- _CONSIGNE DONNÉE A_:
Répondez à ces questions d'après le passage sur la diplomatie communale :
(i) Pour quelle raison était-il complexe de savoir clairement qui représentait qui ?
(ii) Selon la remarque de Gilli, pour quel siècle a-t-on peu de visibilité des lois régissant la diplomatie citadine ?
(iii) Chez Othon Morena, à quoi l'écrivain fait-il bien attention ?
- _CONSIGNE DONNÉE B_:
Rédigez la suite du passage sur la diplomatie communale au XIIe siècle, en commençant juste après sa dernière phrase.

- _PASSAGE FOURNI_:

________________________

Qui était le véritable commanditaire de la mission ? En raison du caractère
magmatique et polycentrique de la politique communale, il était en effet complexe de
savoir clairement qui représentait qui.
Comme le remarque Gilli, concernant le XIIe siècle on a peu de visibilité des
lois régissant la diplomatie citadine. Ce vide semble suggérer que le caractère
compliqué des normes codifiées au cours des siècles suivants soient le résultat d’une
complexité accrue : des sociétés plus stratifiées, où les professions intellectuelles
tendaient à se spécialiser, demandaient des formes plus sophistiquées de
représentation, à l’intérieur comme à l’extérieur. Une enquête fondée sur les
chroniques montre en revanche que, dès le milieu du XIIe siècle, le problème de la
représentation se posait comme reflet du caractère composite de la société
communale.
En ce sens, le cas proposé par Othon Morena est assez instructif : l’écrivain fait
bien attention à ne pas attribuer de caractère officiel à la mission de ses concitoyens.

________________________

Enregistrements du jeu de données
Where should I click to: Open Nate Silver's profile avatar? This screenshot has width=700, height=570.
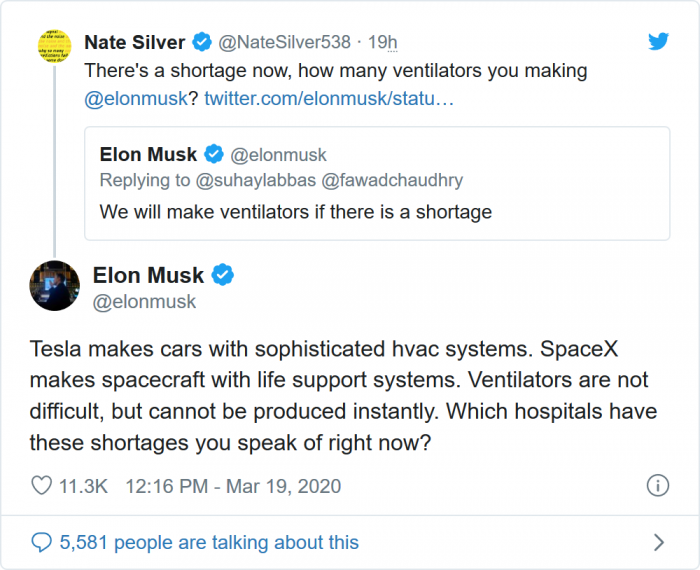(56, 46)
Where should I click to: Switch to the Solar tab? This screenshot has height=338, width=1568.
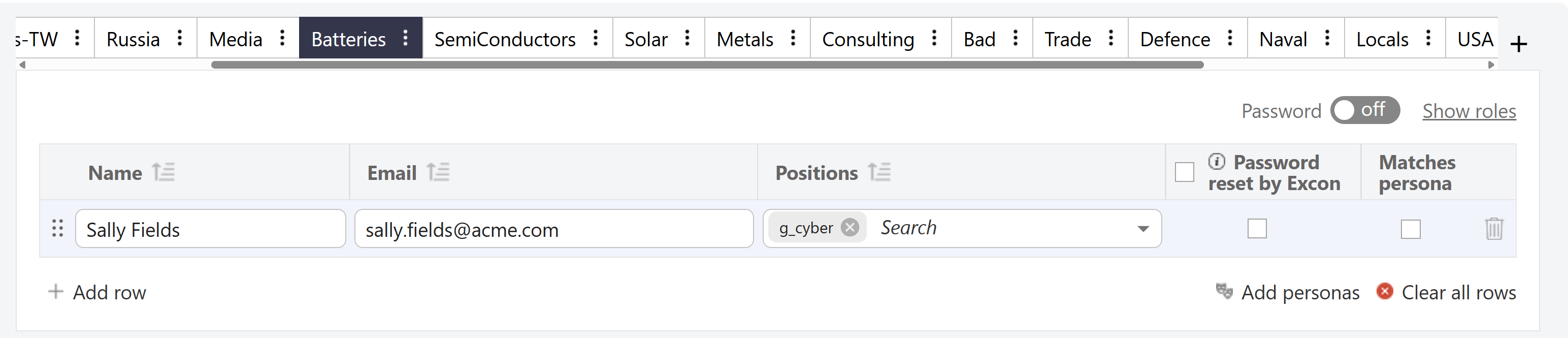tap(646, 39)
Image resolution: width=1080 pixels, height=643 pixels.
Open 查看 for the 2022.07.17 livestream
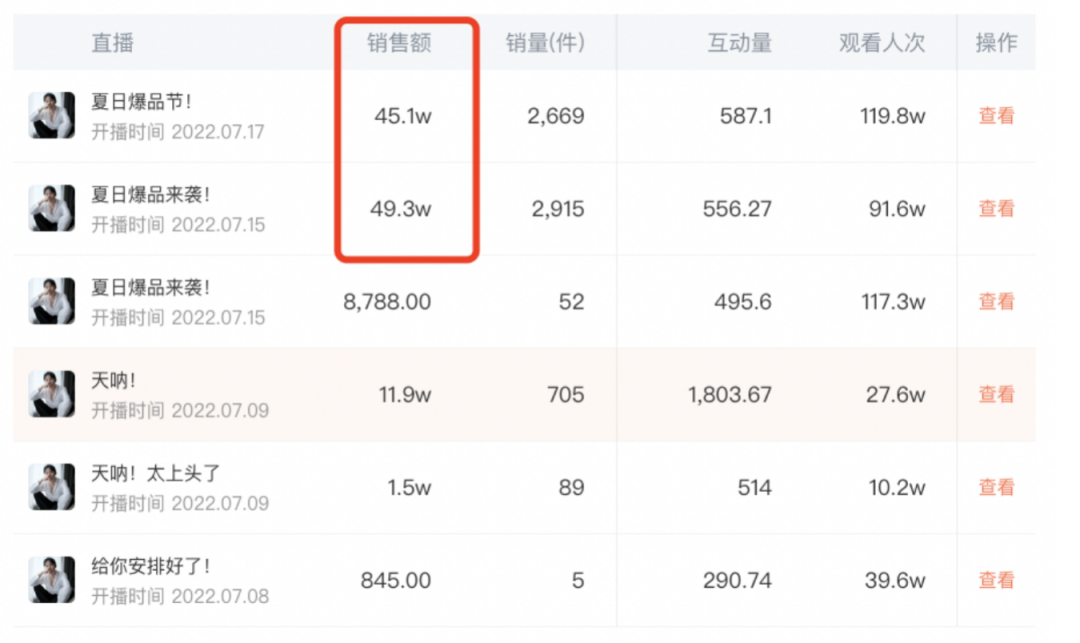(996, 116)
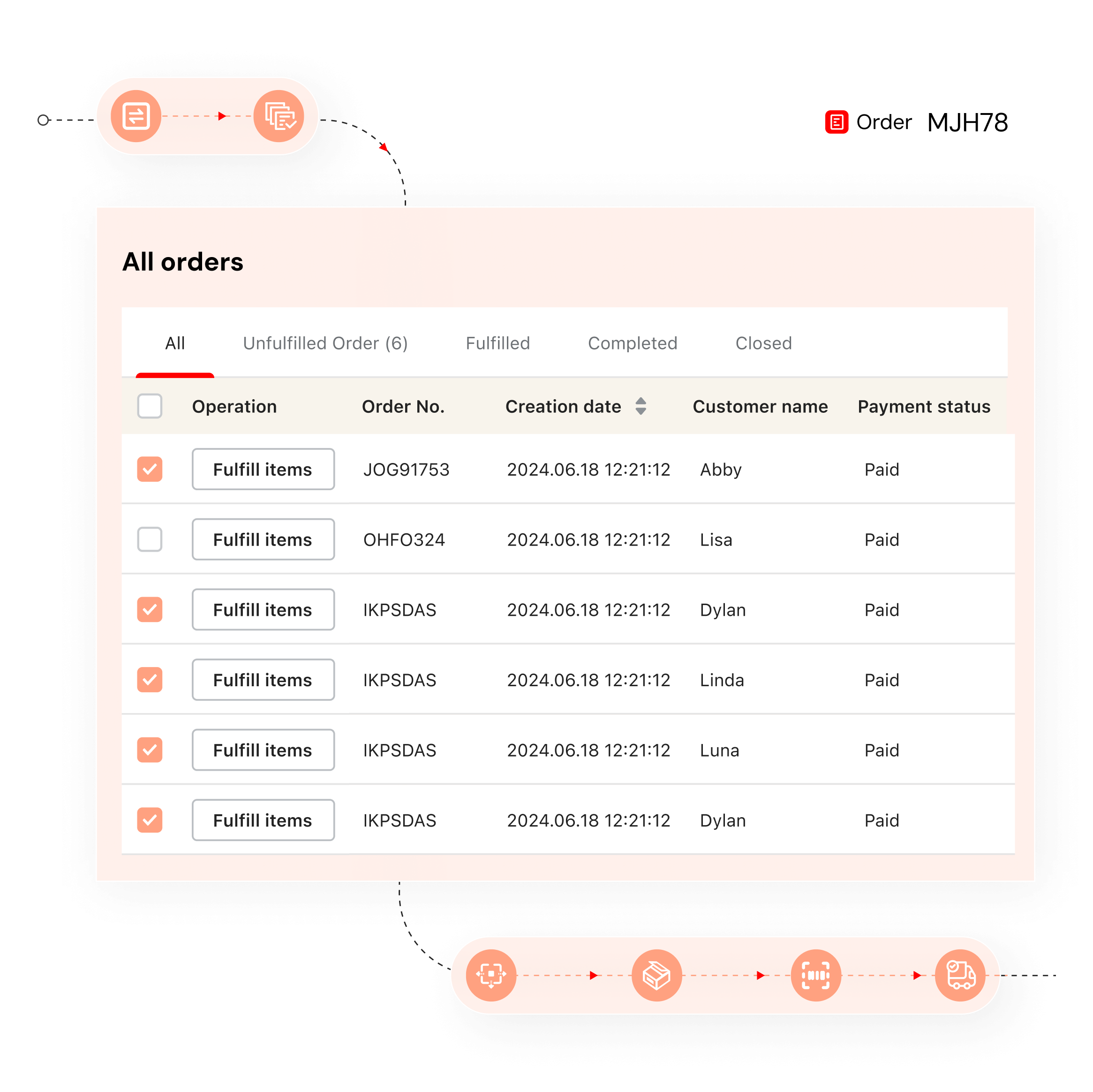Click order number MJH78 label
Screen dimensions: 1093x1092
point(967,122)
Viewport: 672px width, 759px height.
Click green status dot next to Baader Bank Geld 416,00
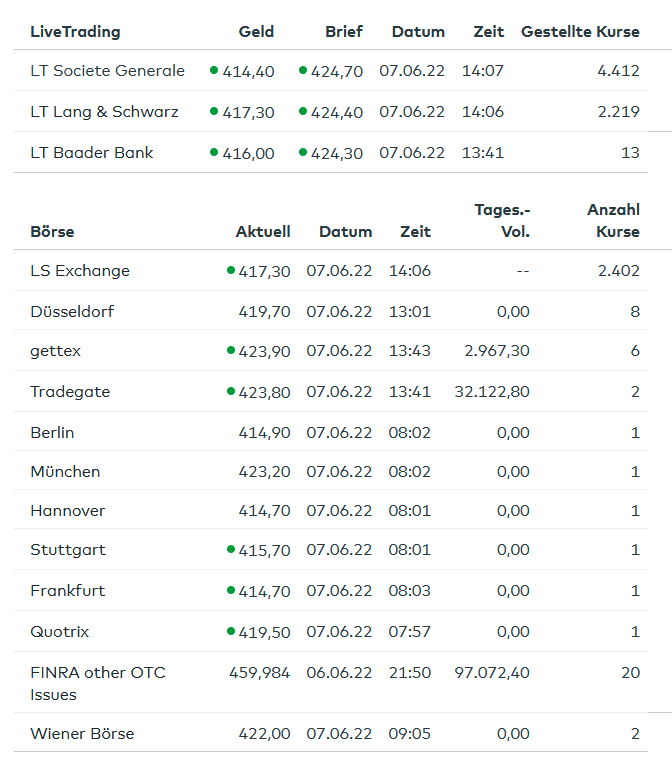(214, 152)
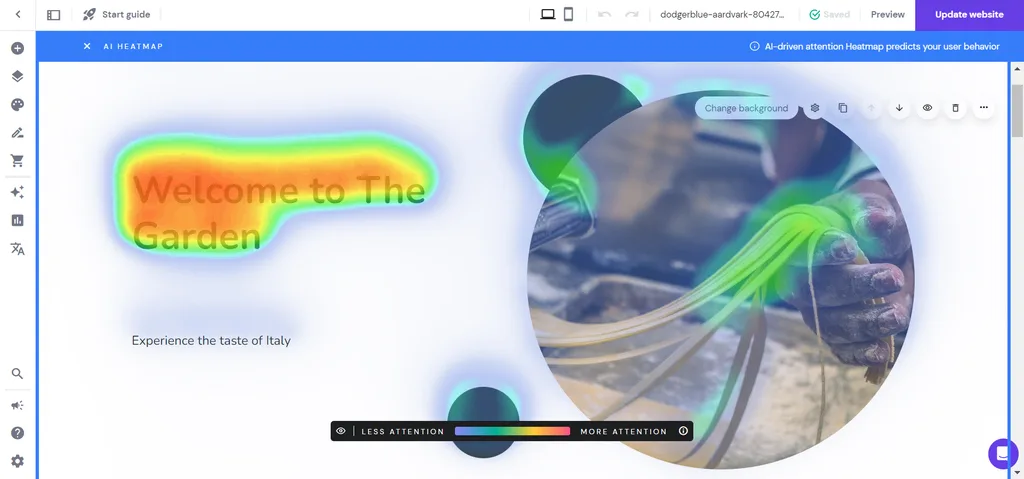Image resolution: width=1024 pixels, height=479 pixels.
Task: Open the analytics chart icon
Action: tap(18, 220)
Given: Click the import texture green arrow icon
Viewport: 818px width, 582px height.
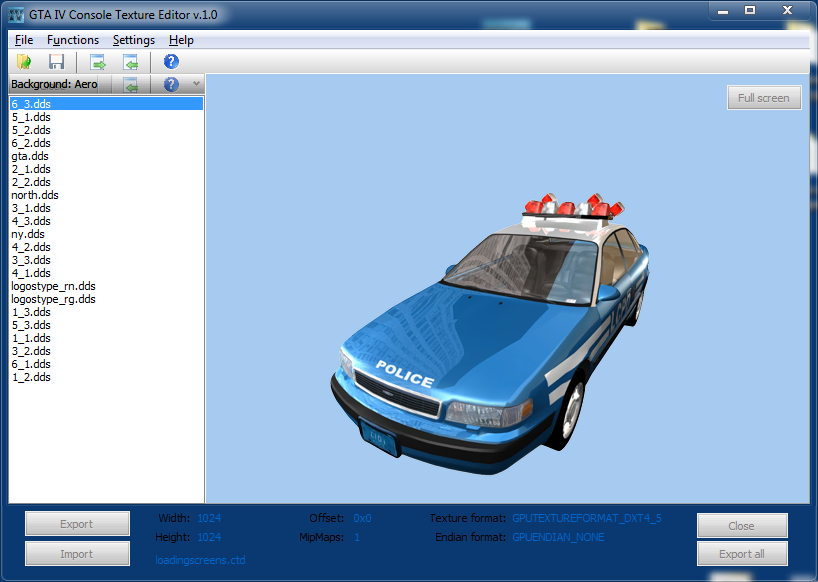Looking at the screenshot, I should pos(131,62).
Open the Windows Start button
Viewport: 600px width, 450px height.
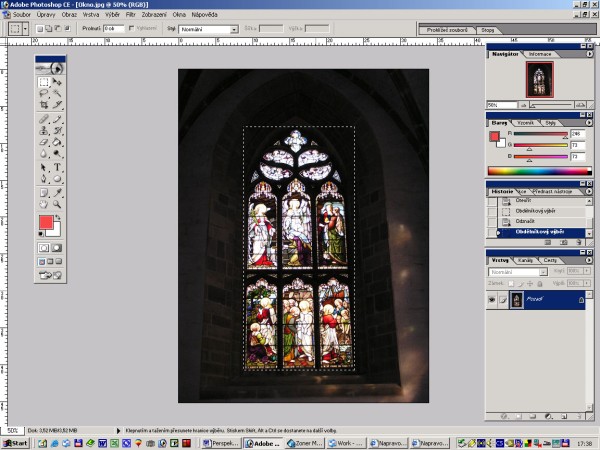point(15,441)
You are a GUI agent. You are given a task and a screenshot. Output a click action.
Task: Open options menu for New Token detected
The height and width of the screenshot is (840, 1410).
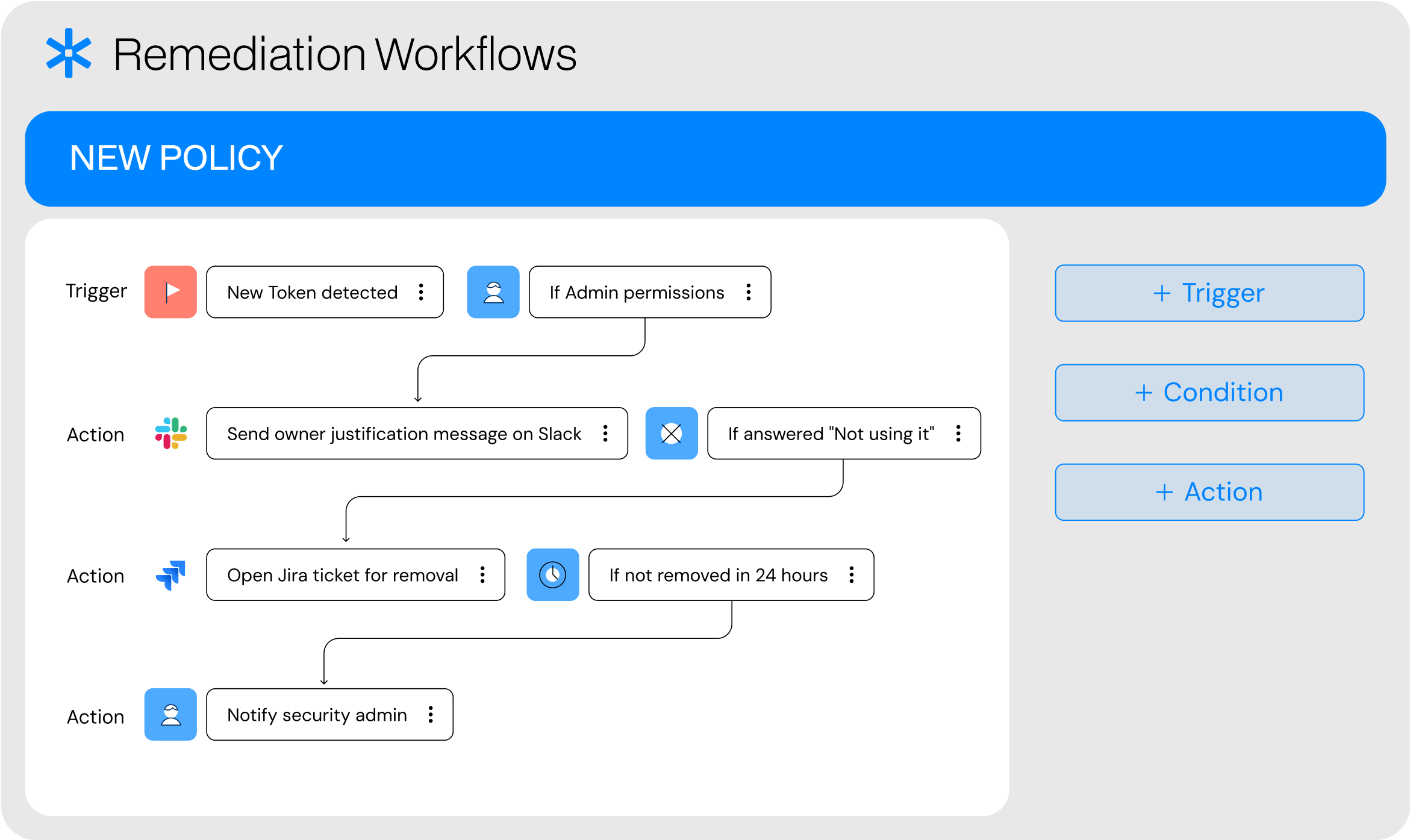[x=421, y=292]
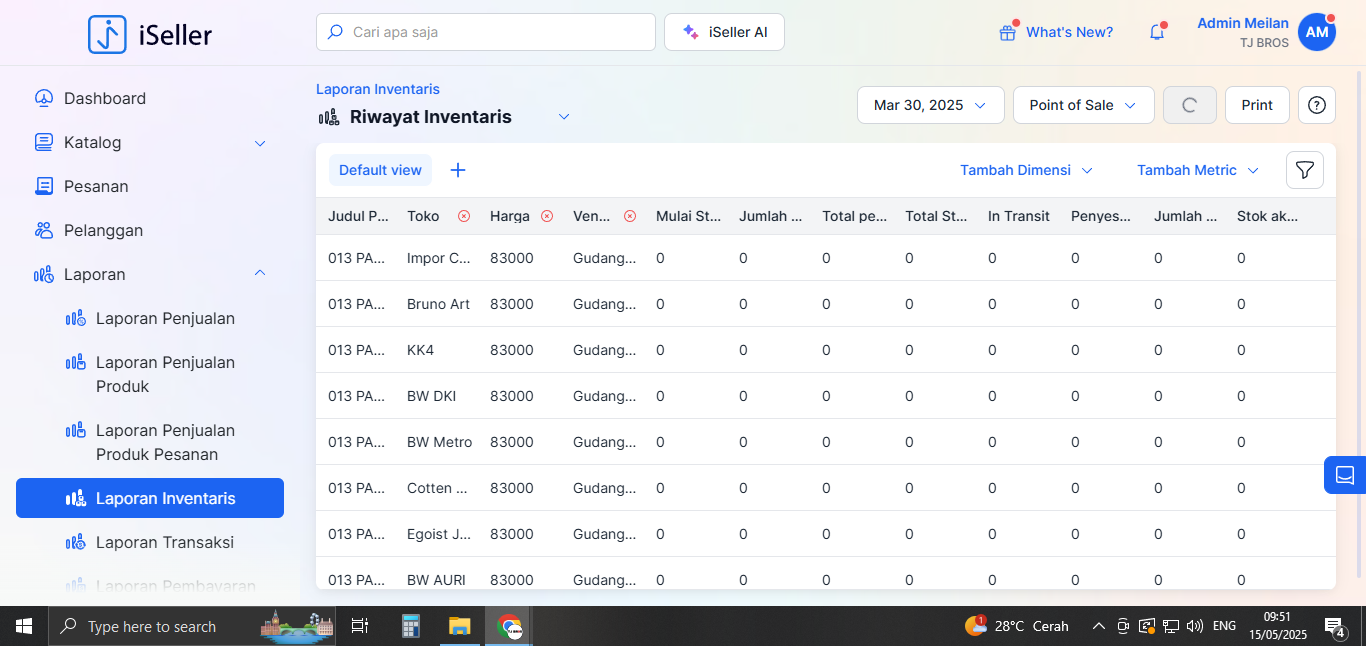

________________________

- _BONNE RÉPONSE A_:
(i) En raison du caractère magmatique et polycentrique de la politique communale.
(ii) Le XIIe siècle.
(iii) À ne pas attribuer de caractère officiel à la mission de ses concitoyens.

- _BONNE RÉPONSE B_:
Dans l’historiographie italienne, on ne connait pas de cas aussi éclatant. Les
chroniques citadines offrent souvent une image de concorde au sein de la cité. Et
même lorsque les auteurs s’arrêtent sur les conflits internes et reconnaissent la
présence de factions diverses, ils tendent à attribuer à leur propre faction la
représentation légitime de l’ensemble : les autres sont des traitres, des ennemis, de
faux citoyens. Ainsi les autres ne sont-ils pas autorisés à exprimer des instances
collectives : ils ne représentent qu’eux-mêmes. Cette simplification du cadre politique
n’est pas le fruit de l’immaturité des chroniqueurs. Comme en témoignent des travaux
récents, cela est plutôt à attribuer à l’intention pédagogique de l’historiographie
communale, c’est-à-dire à la volonté de forger une conscience civique unitaire par le
bais du récit de l’histoire récente. Les phases de crises, relatées selon des critères de
réticence intéressée et dans un cadre politique recomposé de façon artificielle,
semblent avoir joué un rôle déterminant dans la causa scribendi des chroniques
locales (Schweppenstette, Engl).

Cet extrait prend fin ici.